Race was not associated with prognosis. Regarding treatment, local surgery, chemotherapy, and radiotherapy resulted in better OS and DSS; the univariate Cox regression analysis for each variable is shown in Supplement 2. The results of the multifactorial Cox regression analysis are presented in Table 2. Independent predictors included age, diagnosis year, surgery status, chemotherapy, and radiation. At the time of diagnosis, patients over 65 years old had a higher chance of dying than those under 65 ([OS] HR: 4.033, 95% CI: 2.762–5.888, P < 0.001; [DSS] HR: 2.116, 95% CI: 1.243–3.603, P < 0.05). Mortality was significantly higher in patients diagnosed with stages III and IV than in patients diagnosed at an early stage ([OS] HR: 3.931, 95% CI: 1.953–7.913, P = 0.000; [DSS] HR: 51.387, 95% CI: 17.045–154.918, P = 0.000).

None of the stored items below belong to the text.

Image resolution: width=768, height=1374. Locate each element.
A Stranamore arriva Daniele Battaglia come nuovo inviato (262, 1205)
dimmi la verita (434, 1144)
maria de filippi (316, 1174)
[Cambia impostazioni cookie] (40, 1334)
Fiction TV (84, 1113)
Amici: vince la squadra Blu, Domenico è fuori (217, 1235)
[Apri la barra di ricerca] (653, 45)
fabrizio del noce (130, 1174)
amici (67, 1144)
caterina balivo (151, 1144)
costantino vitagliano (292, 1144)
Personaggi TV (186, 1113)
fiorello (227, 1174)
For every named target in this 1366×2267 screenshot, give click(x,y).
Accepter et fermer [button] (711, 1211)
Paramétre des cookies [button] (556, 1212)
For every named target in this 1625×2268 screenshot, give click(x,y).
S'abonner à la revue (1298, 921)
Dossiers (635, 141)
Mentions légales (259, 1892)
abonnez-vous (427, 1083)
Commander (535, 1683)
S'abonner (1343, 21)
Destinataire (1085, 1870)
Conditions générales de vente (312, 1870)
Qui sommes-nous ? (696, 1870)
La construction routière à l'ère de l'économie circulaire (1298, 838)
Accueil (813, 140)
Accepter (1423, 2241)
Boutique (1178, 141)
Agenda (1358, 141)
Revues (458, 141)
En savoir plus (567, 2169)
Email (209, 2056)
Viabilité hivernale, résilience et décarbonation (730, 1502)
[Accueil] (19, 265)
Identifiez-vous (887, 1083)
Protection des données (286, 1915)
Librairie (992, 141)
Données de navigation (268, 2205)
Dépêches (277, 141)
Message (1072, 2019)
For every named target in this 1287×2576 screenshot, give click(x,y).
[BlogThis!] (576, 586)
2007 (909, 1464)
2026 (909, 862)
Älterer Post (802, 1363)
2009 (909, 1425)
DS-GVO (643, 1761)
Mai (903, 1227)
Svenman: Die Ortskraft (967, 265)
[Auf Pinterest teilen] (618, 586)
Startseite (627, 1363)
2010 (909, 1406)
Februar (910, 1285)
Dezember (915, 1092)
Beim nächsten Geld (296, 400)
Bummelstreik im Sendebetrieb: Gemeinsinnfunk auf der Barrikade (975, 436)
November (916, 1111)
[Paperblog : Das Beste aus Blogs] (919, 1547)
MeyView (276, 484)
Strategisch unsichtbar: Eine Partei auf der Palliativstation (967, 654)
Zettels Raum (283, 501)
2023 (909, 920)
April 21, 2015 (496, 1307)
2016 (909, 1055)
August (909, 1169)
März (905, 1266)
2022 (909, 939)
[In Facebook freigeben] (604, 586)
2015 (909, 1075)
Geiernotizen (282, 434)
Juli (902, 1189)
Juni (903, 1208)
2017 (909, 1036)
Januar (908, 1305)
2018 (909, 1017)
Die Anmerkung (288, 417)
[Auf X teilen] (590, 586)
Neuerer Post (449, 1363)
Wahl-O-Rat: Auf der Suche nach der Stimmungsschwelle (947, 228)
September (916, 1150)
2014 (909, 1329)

Table 2 Multivariate Cox proportional hazard model of disease-specific survival and overall survival in all patients

Local therapy is an important treatment for patients with IMPC and translates into a significant survival benefit. Regardless of breast-conserving or total mastectomy, surgical treatment substantially reduced the risk of disease-specific and all-cause mortality: breast-conserving surgery ([OS] HR: 0.261, 95% CI: 0.146–0.465, P = 0.000; [DSS] HR: 0.219, 95% CI: 0.086–0.558, P = 0.001); mastectomy ([OS] HR: 0.238, 95% CI: 0.137–0.414, P = 0.000; [DSS] HR: 0.300, 95% CI: 0.126–0.714, P = 0.007). Similarly, The risk of both disease-specific and all-cause mortality was decreased by radiation therapy([OS] HR: 0.589, 95% CI: 0.404–0.859, P = 0.006; [DSS] HR: 0.566, 95% CI: 0.323–0.991, P = 0.046); However, those who received chemotherapy and those who did not did not significantly vary in terms of OS or DSS([OS] HR: 0.804, 95% CI: 0.530–1.220, P = 0.305; DSS, HR: 0.989, 95% CI: 0.550–1.780, P = 0.972). Additionally, although there was a difference in OS between married and unmarried participants, DSS was not significantly different ([OS] HR: 1.849, 95% CI: 1.066–3.208, P = 0.029; DSS, HR: 1.123, 95% CI: 0.540–2.334, P = 0.757). The OS and DSS did not significantly differ between races ([OS] HR: 1.045, 95% CI: 0.607–1.799, P = 0.874; [DSS] HR: 0.462, 95% CI: 0.175–1.220, P = 0.119).

Machine learning-based 5-year survival prediction in patients with IMPC

A total of 1123 patients diagnosed with invasive micropapillary carcinoma (IMPC) were included in this study. After excluding censored data and focusing on the 5-year survival status, the following results were observed: Number of Patients Alive at 5 Years: 456, Number of Patients Deceased at 5 Years: 119.

The TNM staging model based on the Cox proportional hazards regression model showed that the AUCs value is 0.614 (Supplement-Fig. 1).

Five machine learning models (10 variables were included in this model: year, age, HER2, primary site, race, chemotherapy, ER, PR, Surgery, and Radiation) were trained on a dataset of 1123 individuals in order to forecast the 5-year survival rate following an IMPC diagnosis. Table 3 lists the performances of these five algorithms, and Supplement 1 displays the features selection results. Supplement 3 displays the confusion matrix results. For the test dataset, the sensitivities for the SVM, KNN, Random Forest, Extra Trees, and XGBoost models were 0.863, 0.829, 0.863, 0.846, and 0.863, respectively. The AUCs for the SVM, KNN, Random Forest, Extra Trees, and XGBoost models were 0.989, 0.968, 0.947, 0.936, 0.979, respectively. Figure 4 displays the operating characteristic curves and decision curve analysis for the five receiver models.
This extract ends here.